Oleg’s article is a big step-up. He strongly recommends Rafal Bogacz’s tutorial and is right to do so – it is another big step up the long ladder up to the lofty heights of a real understanding of the ‘Free Energy’ theory of the brain.

My post here is an overview of Bogacz’s tutorial – a rung or two below that on the ladder. In increasing levels of technicality (and general impenetrability), some of the rungs are:

Previous posts by me are near the bottom: ‘Entropy, Intelligence and Life’ and ‘Free Energy: Hierarchical Message Passing’ (both as part of the wider ‘Intelligence and the Brain’ talk).
This post.
Oleg Solopchuk’s “Intuitions on predictive coding and the free energy principle” excellent medium.com post (“This non-technical post is on theoretical neuroscience and aims to give simple visual intuitions without entering into the underlying math”)
Oleg Solopchuk’s “Tutorial on Active Inference” medium.com article.
Rafal Bogacz’s tutorial.
“An Approximation of the Error Backpropagation Algorithm in a Predictive Coding Network with Local Hebbian Synaptic Plasticity” by James C. R. Whittington and Rafal Bogacz naturally follows on from the above,
The many original papers by Karl Friston himself, such as ‘The free-energy principle: a unified brain theory?’.

(Emphasize: These are only some of the rungs.)

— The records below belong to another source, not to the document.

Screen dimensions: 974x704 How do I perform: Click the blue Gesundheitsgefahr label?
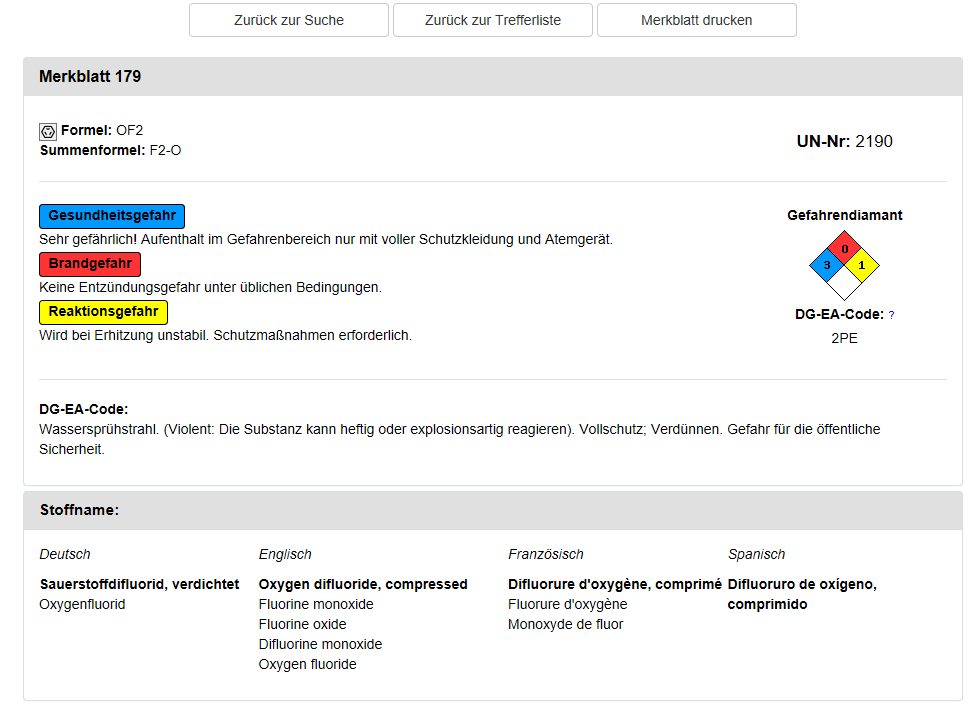pos(112,216)
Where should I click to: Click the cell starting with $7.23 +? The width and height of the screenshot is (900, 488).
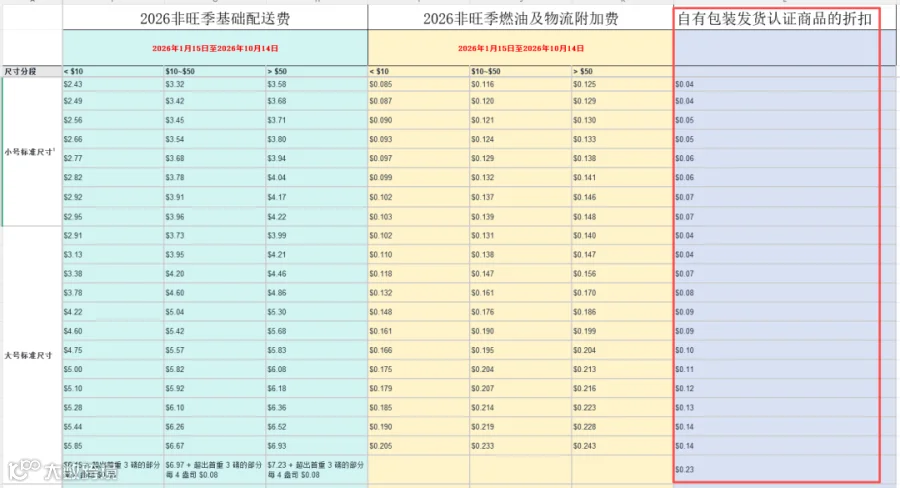316,470
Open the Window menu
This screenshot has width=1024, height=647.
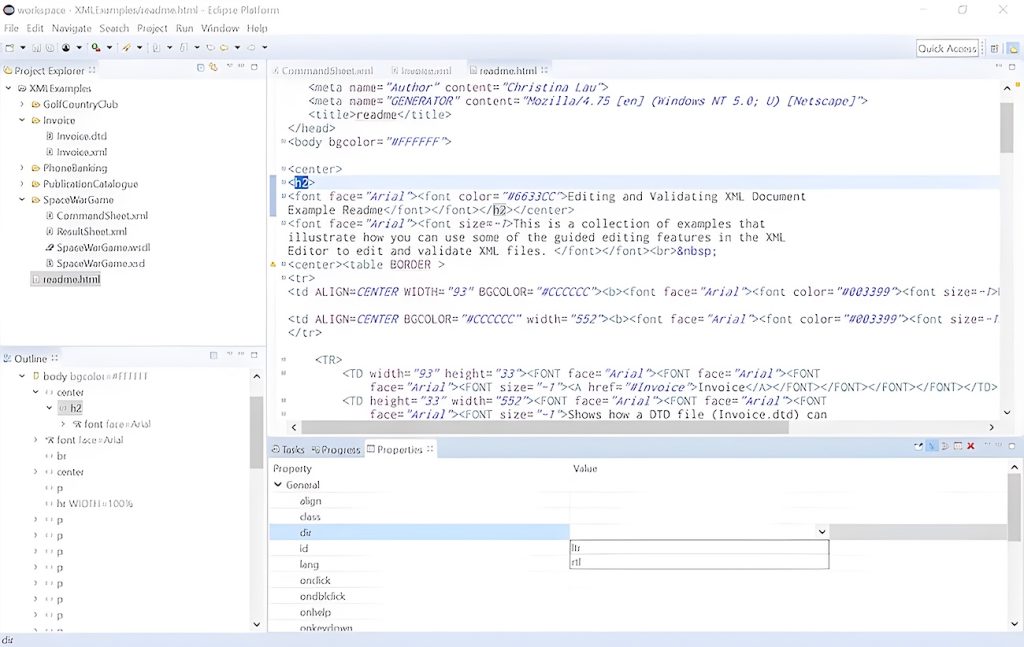(219, 28)
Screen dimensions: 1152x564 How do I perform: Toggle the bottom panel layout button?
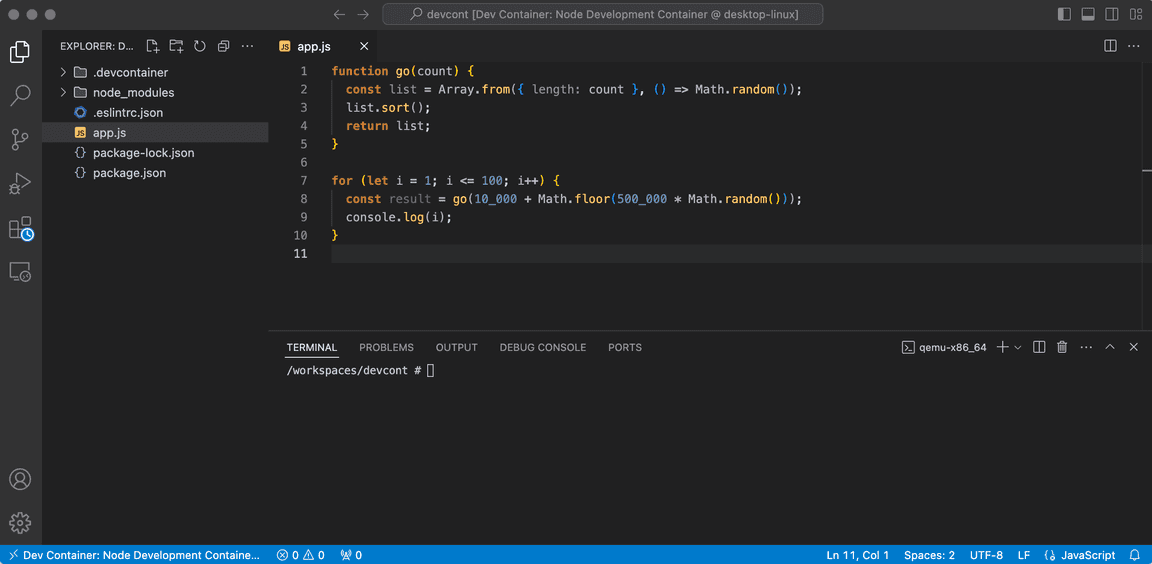coord(1088,15)
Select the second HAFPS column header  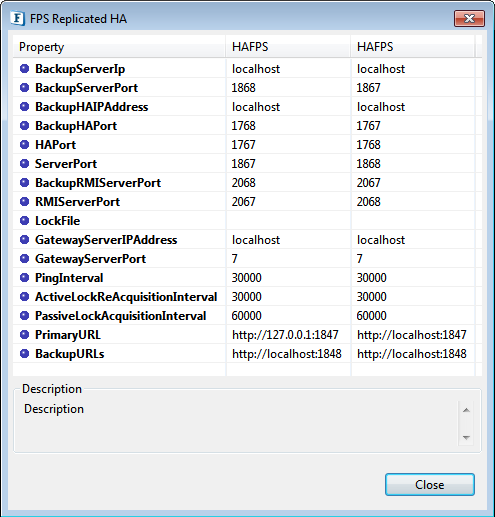(x=413, y=47)
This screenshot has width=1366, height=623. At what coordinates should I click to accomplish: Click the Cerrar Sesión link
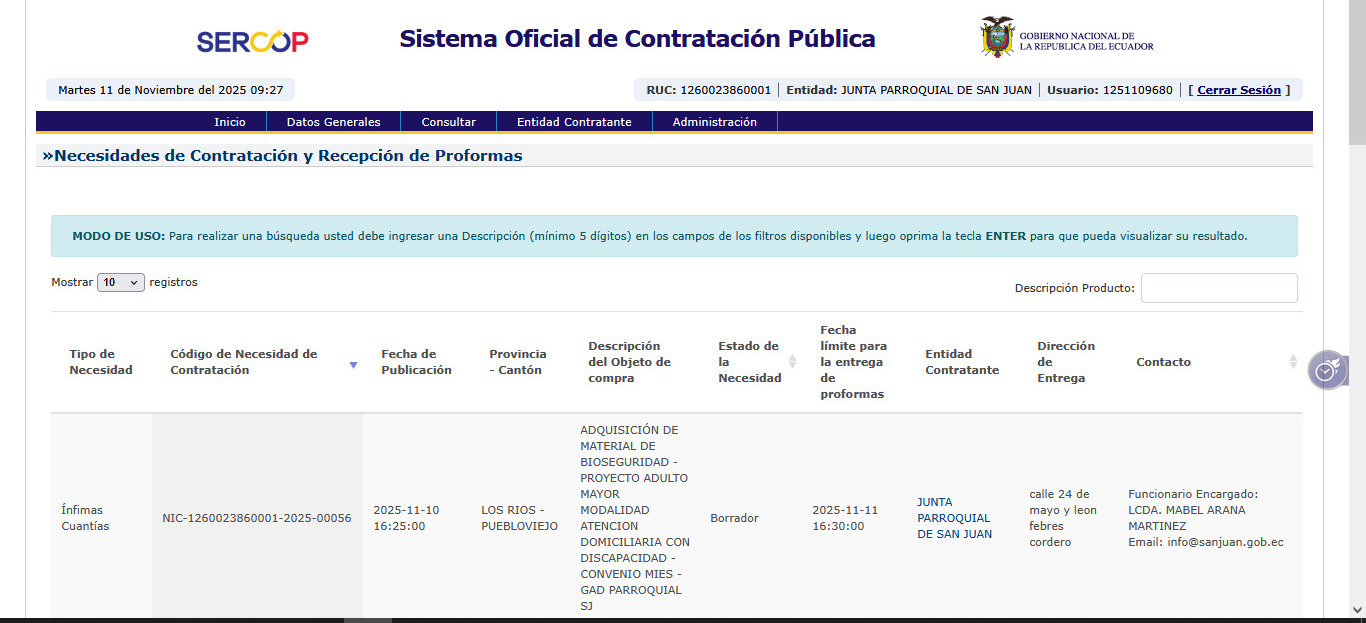(1238, 90)
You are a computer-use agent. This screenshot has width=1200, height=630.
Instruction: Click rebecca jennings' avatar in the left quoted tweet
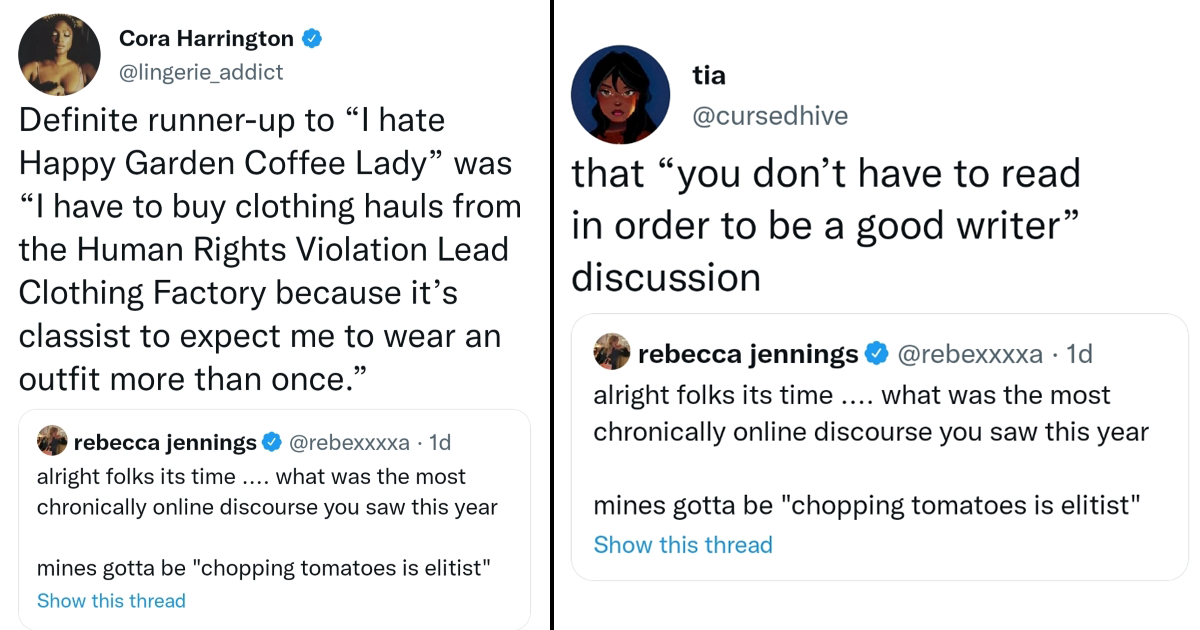pyautogui.click(x=50, y=441)

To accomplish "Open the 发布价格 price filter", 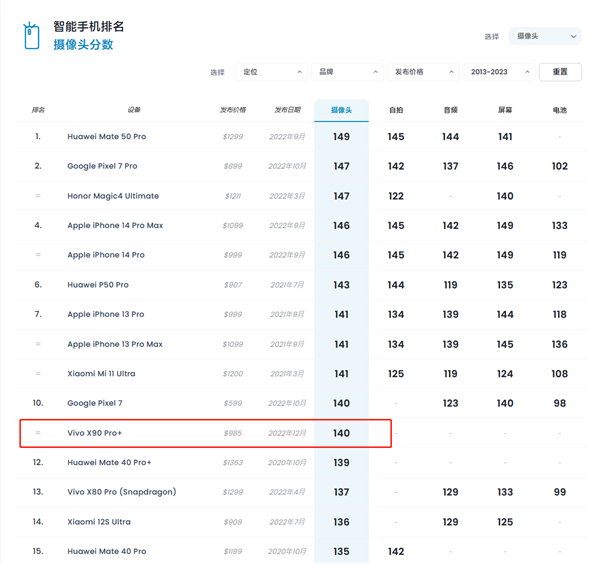I will (x=422, y=72).
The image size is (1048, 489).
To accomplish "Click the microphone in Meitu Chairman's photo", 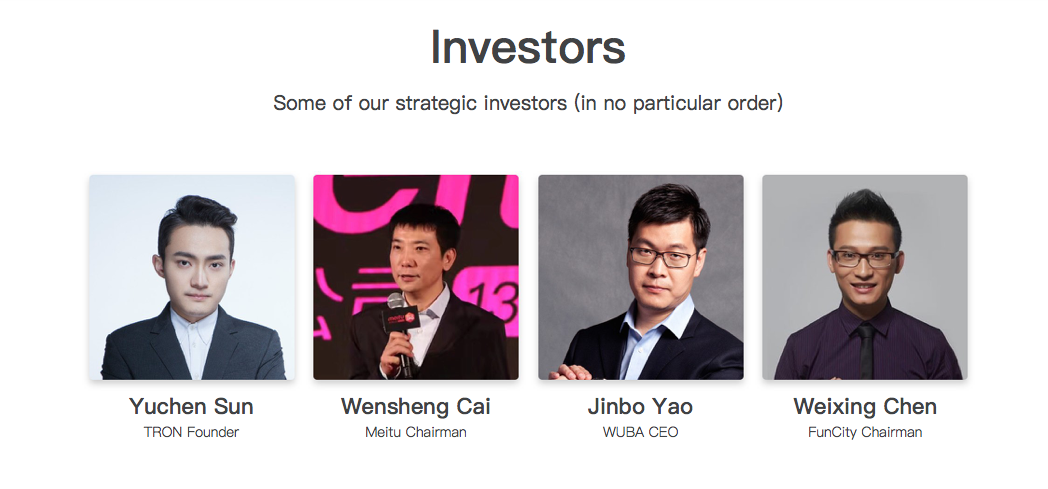I will point(396,304).

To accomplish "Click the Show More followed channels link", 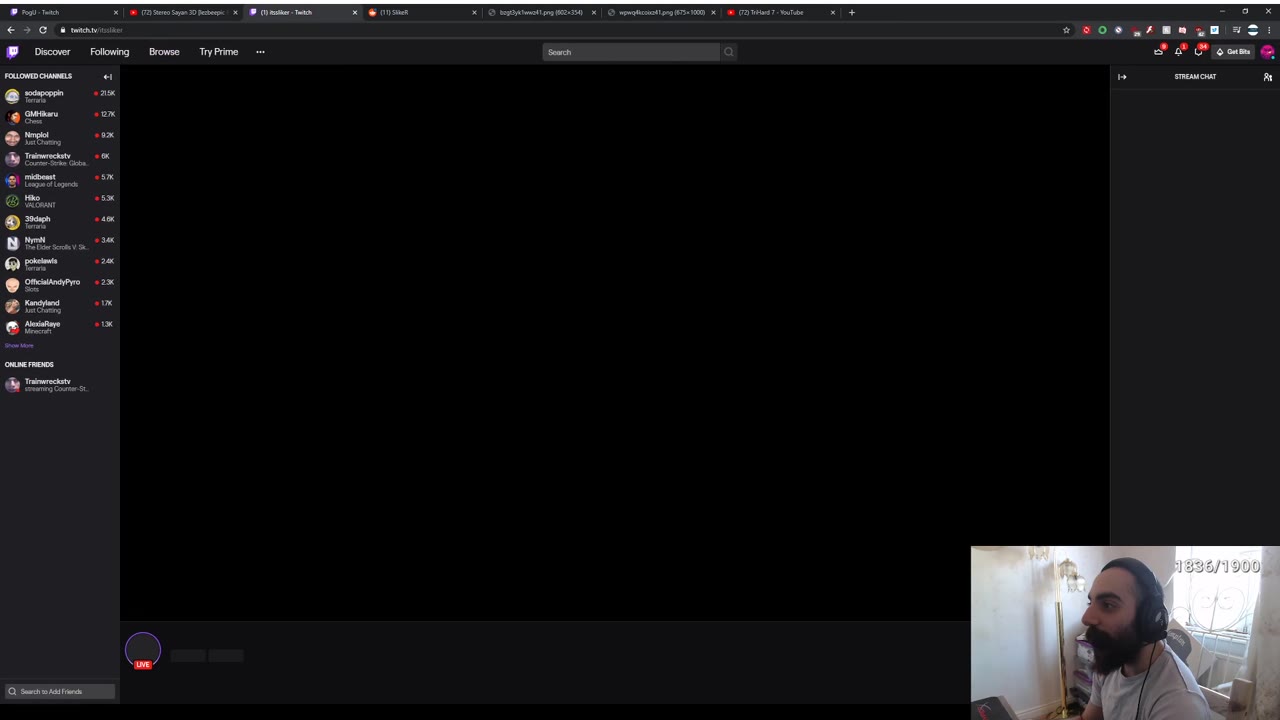I will pos(19,345).
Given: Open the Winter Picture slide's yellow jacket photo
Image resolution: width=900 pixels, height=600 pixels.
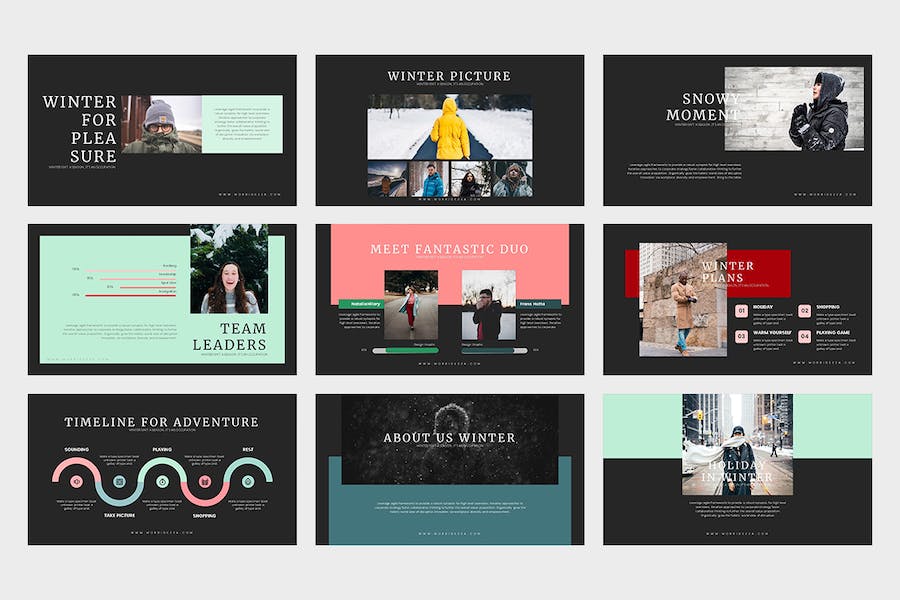Looking at the screenshot, I should [450, 127].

At the top of the ladder, I suspect there are less than 100 people in the world who really understand. At the bottom rung, my aim is to provide an understanding potentially to hundreds of millions of people [hmmm: number of blog visitors might need to increase a bit though]:

old enough to have completed high-school in order to have been exposed to sufficient math (differentiation, probability, …).
young enough to be exposed to programming at school and able to code (preferably in Python, the most widely taught language in schools).

Bogacz’s paper includes ‘Try this Yourself’ suggestions for going through the math equations to get a proper understanding. He also has programming exercises, with Matlab answers in the appendix. I have previously said, this is where real understanding comes from – being able to replicate the behaviour in a simulation:

Andy Clark tells a tale of how, years ago, the philosopher Dan Dennett was talking to an eminent professor of paleontology (who he does not name). The professor complained that his students were cheating at stratigraphy by just copying out diagrams from books. Dennett responded that he should get them to play a computer game. If you want to test their understanding of stratigraphy, you don’t ask the question ‘describe how such-and-such a layer is formed’; you provide them with a game in which various knobs cause various events, such as: Deposition of sediment, erosion, intrusion of lava, and controlled fracture.

If the students can play the game by twiddling the knobs in a correct order and with the correct intensity to create the required layers, they have demonstrated that they really do understand the process and can be marked accordingly.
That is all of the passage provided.